Hannah Arendt as a thinker and political philosopher. Monks and mystics-- writing that approaches the world with a sense of reverence. Romanian poets. Romanian recipes. My mother's journals, which I am just beginning to touch.

16 - What would you like to do that you haven't yet done?
Hike the Appalachian Trail. Take my partner backpacking through Europe. Spend a season in Romania conducting research for a family memoir that brings together the Gancevici and Stefanescu tribes. Record a conceptual music-text variant on the traditional folk form of the Romanian doina. Sail around the world. Hitch-hike across the US. Write a musical. Ultimately, above all, immediately, as soon as money and time permit, spend a year in Romania and Europe with my closest mammals.

17 - If you could pick any other occupation to attempt, what would it be? Or, alternately, what do you think you would have ended up doing had you not been a writer?
If I hadn't been a writer, I'd be a different person. Blank white paper has been my nun's habit, a space of resilience, since age 7. I can't remember a time before diaries, notebooks, journals.

But let's assume there is a character named Alina who isn't a writer. Maybe Alina would become a political philosopher or intellectual historian. If she didn't have this insatiable desire to write entire worlds. If she could channel her cerebral components into the requisite academic role.

18 - What made you write, as opposed to doing something else?
The inability to resist writing. The inexhaustible appetite to read the unwritten. And reaching a certain point in my life where I found no distractions or alternate satisfactions. In other words, nothing else was enough.

19 - What was the last great book you read?
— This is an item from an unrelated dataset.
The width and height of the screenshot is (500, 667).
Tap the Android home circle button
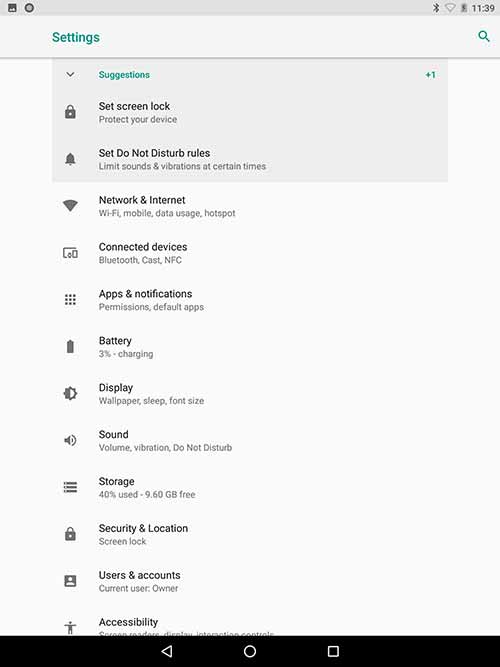click(x=250, y=651)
What was the last great film?
Oh, I can't even begin here. I can't pick favorites. That polymorphous perversity rears her tangled head and vows one single answer can't be in earnest.

20 - What are you currently working on?
I'm knee-deep into my first novel, and it's the strangest water I've ever tried to tread. I need to find an agent but nothing is more terrifying than setting aside all the manuscripts and carving out a large chunk of time for agent research and queries. I can't imagine where to start. So I procrastinate and write and dawdle.

When I'm not working on the novel or a fiction collection manuscript titled Let's Frack Later, I'm planning readings and travels for Stories to Read Aloud to Your Fetus (and you can pre-order a copy from Finishing Line Press at If you'd like to review it or have me come read in your town or on your front porch, find me on Twitter at @aliner. Because I'd love to share this book with others. And I will never be able to express enough gratitude, wonder, and disbelief to those readers, editors, assistant editors, publishers, human beings, and fellow yearning mammals that make this writing thing possible. I am working on the world's most massive thank you.